**WRITTEN INSTRUCTION:**
In the passage below about Russian prosecutions of activists, what fine did the Leninsky District Court of Vladivostok give Igor Popov when it found him guilty in October?

**SELECTED PASSAGE:**
****************************************

In June, the St. Petersburg City Court upheld the verdict, imposed at the end of 2012 by the Vyborg District Court of St. Petersburg in the case of the Other Russia activists. Seven activists were convicted under Parts 1 and 2 of Article 2822 for organizing activities of the banned National Bolshevik Party and participation in the party; they were sentenced to a fine but exempt from liability due to the statute of limitations. Their attorneys announced their intention to appeal to the ECHR.

In 2013, the proceedings continued in the case of Igor Popov, the Other Russia activist from Vladivostok; it travelled along the similar trajectory as in 2012. [11] In October, the Leninsky District Court of Vladivostok once again found Popov guilty under Part 1 of Article 282 for inciting hatred to the authorities and the law enforcement agencies and under Part 2 of Article 2822 for participating in an illegal organization. This time, charges of inciting extremist activity have not been presented. Popov was sentenced to a fine of 50,000 rubles (as opposed to 150 thousand rubles in 2012) and, once again, released from liability. However, in February 2014, the regional court once again remanded the case to the Leninsky District Court of Vladivostok on formal grounds. At the same time, civil proceedings were taking place in the case of Popov’s dismissal from his post as sound engineer in a puppet theater, as a citizen, who was being prosecuted for crimes against the constitutional order and therefore was not entitled to work with minors. In the spring, the same District Court made the decision that the activist should be fired; in summer this decision was reversed by the regional court.

Proceedings in two criminal cases against the anti-fascist activists ended in 2013. The defendants in both cases had been previously cleared of extremist community-related charges.

****************************************

**MATERIAL PROVIDED:**
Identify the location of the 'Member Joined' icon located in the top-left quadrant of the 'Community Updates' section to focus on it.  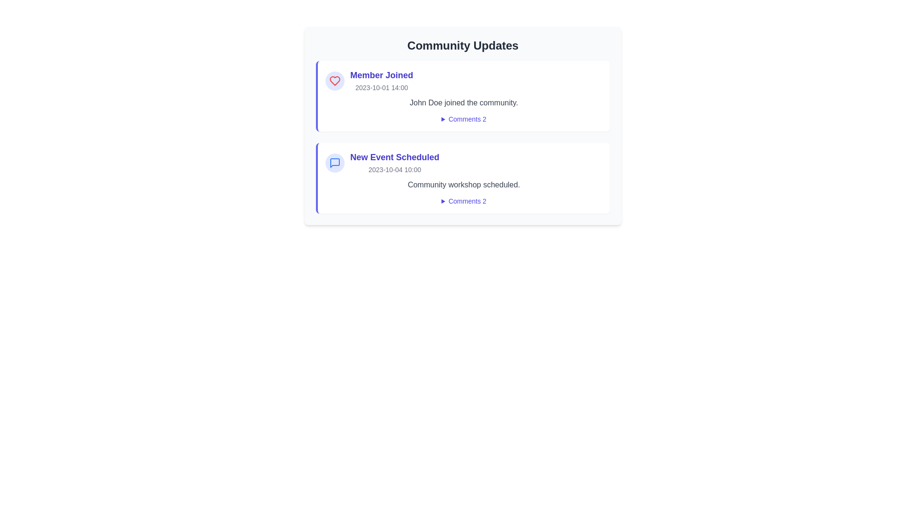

****************************************

**SOLUTION FOR THIS EXERCISE:**
50,000 rubles.